I mean hell, when they first launched MCC, fall damage jumping off the base in BG was wrong. You can feel the effect of the Gearbox port to this day. I mean, did they even fix the pistol spread issue? Not that that would be important or anything.
You're speaking my language friend, and honestly half of this reads like I could have written it myself. I was obsessed with video games and knew I wanted to be a programmer before CE, but H1 on XBC, combined with LANs in high school and thousands of hours of split screen in college truly laid the passion for "how does all this work" and my current career.
I don't play CE as much, my doubles partner and I still hop on MCC every few months for a little nostalgia hit, but we're admittedly not the types that felt that Halo completely died after CE (although nothing ever felt as good after), so these days we generally play BTB Reach/H3, or 4s or Squad Battle on Infinite.
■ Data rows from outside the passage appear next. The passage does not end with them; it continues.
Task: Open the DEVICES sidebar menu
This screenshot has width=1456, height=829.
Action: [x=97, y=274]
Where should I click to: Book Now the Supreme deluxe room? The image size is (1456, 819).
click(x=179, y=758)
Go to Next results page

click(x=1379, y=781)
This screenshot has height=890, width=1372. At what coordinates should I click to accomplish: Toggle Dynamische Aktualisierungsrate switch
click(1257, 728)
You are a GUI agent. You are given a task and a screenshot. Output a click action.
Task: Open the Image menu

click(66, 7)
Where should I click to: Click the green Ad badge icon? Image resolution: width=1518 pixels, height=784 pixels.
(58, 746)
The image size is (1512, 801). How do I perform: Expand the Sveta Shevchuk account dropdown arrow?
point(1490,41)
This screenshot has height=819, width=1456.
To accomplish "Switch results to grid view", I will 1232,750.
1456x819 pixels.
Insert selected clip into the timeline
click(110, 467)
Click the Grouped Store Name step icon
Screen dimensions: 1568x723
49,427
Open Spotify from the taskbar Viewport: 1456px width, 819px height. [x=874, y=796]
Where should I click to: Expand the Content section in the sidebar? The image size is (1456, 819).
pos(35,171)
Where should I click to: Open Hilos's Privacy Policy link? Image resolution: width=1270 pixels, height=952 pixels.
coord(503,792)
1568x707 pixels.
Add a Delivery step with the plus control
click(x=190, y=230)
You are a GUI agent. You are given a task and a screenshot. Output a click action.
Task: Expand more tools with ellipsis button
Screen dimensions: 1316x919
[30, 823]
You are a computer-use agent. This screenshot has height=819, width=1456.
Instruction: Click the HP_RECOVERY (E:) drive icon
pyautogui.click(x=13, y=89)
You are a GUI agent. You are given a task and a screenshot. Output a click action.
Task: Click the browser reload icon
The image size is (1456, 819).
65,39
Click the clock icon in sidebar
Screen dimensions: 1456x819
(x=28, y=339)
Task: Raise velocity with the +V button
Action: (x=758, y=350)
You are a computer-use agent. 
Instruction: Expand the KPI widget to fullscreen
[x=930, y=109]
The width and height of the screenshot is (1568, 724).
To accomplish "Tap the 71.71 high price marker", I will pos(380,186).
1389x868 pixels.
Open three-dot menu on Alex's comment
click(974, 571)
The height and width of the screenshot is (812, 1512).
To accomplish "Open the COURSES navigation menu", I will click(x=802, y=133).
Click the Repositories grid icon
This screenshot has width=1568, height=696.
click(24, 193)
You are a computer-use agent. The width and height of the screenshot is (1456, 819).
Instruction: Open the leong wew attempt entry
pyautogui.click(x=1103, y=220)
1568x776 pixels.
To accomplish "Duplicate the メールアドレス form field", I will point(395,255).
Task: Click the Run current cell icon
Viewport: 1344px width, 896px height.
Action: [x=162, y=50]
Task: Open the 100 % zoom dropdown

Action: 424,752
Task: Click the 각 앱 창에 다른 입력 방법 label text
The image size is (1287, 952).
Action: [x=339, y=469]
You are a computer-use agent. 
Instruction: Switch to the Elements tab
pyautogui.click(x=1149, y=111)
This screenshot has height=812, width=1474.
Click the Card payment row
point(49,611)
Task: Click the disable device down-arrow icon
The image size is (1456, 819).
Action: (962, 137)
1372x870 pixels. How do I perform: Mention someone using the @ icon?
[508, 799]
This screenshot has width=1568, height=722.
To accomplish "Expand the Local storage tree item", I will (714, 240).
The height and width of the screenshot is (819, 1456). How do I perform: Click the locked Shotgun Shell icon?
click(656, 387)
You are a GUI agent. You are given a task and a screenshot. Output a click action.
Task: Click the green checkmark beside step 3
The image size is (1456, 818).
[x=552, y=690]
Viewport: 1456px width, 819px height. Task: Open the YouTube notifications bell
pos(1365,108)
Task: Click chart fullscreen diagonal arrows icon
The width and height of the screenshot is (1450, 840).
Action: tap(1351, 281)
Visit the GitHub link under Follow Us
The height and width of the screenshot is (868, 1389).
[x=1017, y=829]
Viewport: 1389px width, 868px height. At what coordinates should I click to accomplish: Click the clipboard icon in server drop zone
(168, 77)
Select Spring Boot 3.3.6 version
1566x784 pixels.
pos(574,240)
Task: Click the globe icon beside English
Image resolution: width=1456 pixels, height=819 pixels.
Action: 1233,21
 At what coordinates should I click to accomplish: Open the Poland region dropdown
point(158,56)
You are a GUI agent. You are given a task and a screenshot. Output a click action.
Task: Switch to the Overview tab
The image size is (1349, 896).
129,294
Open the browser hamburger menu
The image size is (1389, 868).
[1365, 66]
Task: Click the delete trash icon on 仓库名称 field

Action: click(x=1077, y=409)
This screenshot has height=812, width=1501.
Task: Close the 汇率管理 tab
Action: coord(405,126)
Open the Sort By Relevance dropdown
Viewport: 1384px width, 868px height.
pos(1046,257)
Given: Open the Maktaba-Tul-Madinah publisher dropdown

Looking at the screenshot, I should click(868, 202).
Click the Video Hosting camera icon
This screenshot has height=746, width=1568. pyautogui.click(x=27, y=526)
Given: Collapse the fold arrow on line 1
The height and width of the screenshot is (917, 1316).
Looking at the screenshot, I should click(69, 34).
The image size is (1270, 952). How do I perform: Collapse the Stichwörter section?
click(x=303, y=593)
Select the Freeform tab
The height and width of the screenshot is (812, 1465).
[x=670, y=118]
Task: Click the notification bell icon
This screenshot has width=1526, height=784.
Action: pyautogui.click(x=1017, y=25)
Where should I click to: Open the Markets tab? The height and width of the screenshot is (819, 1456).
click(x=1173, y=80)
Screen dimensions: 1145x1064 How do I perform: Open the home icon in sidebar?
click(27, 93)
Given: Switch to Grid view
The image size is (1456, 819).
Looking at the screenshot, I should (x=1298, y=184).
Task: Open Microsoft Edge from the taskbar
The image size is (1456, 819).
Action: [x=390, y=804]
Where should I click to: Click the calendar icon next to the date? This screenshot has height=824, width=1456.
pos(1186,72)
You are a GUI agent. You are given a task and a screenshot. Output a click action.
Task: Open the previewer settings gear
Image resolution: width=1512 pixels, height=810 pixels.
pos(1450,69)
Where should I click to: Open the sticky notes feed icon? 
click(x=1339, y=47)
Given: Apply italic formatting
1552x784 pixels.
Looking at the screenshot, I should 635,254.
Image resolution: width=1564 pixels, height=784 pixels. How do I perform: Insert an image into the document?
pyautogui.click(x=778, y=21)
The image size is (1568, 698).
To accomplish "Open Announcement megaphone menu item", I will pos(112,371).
You just put the absolute biggest grin on my face. HN was all worth it, somehow. And wow, am I not surprised to hear Squad Battle is your favorite. Somehow I'm sure we've played some games over the years.
I want to ask about one thing I could not understand completely on the final section: If there was a client that sent arbitrary values for selected weapon, forward, left, etc; would the host count them as valid? (I understood this is essentially what the MITM allowed to do)
Also, a little feedback, my immersion broke when the video did not show Howard and Ghost anymore. Something like Howard1 and Ghost1 would've helped understand a little bit more.
Glad to hear! I was hoping to make the whole process easy to follow without any large skips or prior knowledge. It is more or less my process but with a lot of dead ends removed.
> I want to ask about one thing I could not understand completely on the final section: If there was a client that sent arbitrary values for selected weapon, forward, left, etc; would the host count them as valid? (I understood this is essentially what the MITM allowed to do)
Yes, it appears so. The host seems to accept more or less arbitrary values (at least for forward, left, actions) and also just re-broadcasts them to everyone. The guest client then also ignores what it sent and just uses what it receives from the host. This allows us to modify the inputs/speed of any guest client players without desyncing the clients.
> Also, a little feedback, my immersion broke when the video did not show Howard and Ghost anymore. Something like Howard1 and Ghost1 would've helped understand a little bit more.
Good idea, I could have made it clearer which perspective the video was taken from (the guest client). Might be able to re-record or simply mention it in the text.